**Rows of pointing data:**
▶

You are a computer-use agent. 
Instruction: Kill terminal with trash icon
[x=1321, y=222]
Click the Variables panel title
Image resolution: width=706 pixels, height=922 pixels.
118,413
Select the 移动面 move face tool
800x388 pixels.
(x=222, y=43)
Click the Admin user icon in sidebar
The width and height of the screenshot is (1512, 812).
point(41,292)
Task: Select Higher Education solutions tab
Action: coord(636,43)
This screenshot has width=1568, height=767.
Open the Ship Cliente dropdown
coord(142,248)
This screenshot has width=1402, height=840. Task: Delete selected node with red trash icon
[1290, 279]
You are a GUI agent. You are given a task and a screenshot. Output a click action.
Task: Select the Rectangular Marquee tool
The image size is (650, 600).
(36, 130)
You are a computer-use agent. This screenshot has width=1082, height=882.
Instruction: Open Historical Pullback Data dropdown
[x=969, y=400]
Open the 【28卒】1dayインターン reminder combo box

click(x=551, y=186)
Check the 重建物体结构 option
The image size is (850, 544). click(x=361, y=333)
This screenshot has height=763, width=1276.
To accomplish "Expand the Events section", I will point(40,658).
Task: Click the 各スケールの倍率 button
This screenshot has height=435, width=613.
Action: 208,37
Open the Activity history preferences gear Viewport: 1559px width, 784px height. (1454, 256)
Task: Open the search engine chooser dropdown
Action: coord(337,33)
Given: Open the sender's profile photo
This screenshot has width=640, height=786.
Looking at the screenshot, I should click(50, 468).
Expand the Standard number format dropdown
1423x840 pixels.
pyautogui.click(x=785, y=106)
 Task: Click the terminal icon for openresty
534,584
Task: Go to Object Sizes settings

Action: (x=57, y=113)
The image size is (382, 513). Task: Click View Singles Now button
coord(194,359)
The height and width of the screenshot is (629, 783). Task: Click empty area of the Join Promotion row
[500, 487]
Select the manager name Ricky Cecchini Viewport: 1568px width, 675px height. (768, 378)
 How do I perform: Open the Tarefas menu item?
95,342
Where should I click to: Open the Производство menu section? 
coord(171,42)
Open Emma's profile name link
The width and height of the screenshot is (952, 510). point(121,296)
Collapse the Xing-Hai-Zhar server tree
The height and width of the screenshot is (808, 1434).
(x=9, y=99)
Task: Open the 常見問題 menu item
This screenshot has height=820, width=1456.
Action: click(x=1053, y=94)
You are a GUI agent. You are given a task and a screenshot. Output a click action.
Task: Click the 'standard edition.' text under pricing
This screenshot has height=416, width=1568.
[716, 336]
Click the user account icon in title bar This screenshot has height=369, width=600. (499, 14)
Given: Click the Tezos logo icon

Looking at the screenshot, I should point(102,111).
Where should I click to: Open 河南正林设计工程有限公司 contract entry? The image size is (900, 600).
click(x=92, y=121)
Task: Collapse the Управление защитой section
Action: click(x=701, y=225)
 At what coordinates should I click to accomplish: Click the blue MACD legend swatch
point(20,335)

◀

**PROBLEM REQUIREMENTS:**
Please update the listing, starting with the line that contains "The image size is (382, 513)." and going on through the line that contains "Action: click(x=1053, y=94)": replace "View Singles Now" with "View Matches Now" and leave everything else unchanged. Give back only those lines.

**TASK OUTPUT:**
The image size is (382, 513). Task: Click View Matches Now button
coord(194,359)
The height and width of the screenshot is (629, 783). Task: Click empty area of the Join Promotion row
[500, 487]
Select the manager name Ricky Cecchini Viewport: 1568px width, 675px height. (768, 378)
 How do I perform: Open the Tarefas menu item?
95,342
Where should I click to: Open the Производство menu section? 
coord(171,42)
Open Emma's profile name link
The width and height of the screenshot is (952, 510). point(121,296)
Collapse the Xing-Hai-Zhar server tree
The height and width of the screenshot is (808, 1434).
(x=9, y=99)
Task: Open the 常見問題 menu item
This screenshot has height=820, width=1456.
Action: click(x=1053, y=94)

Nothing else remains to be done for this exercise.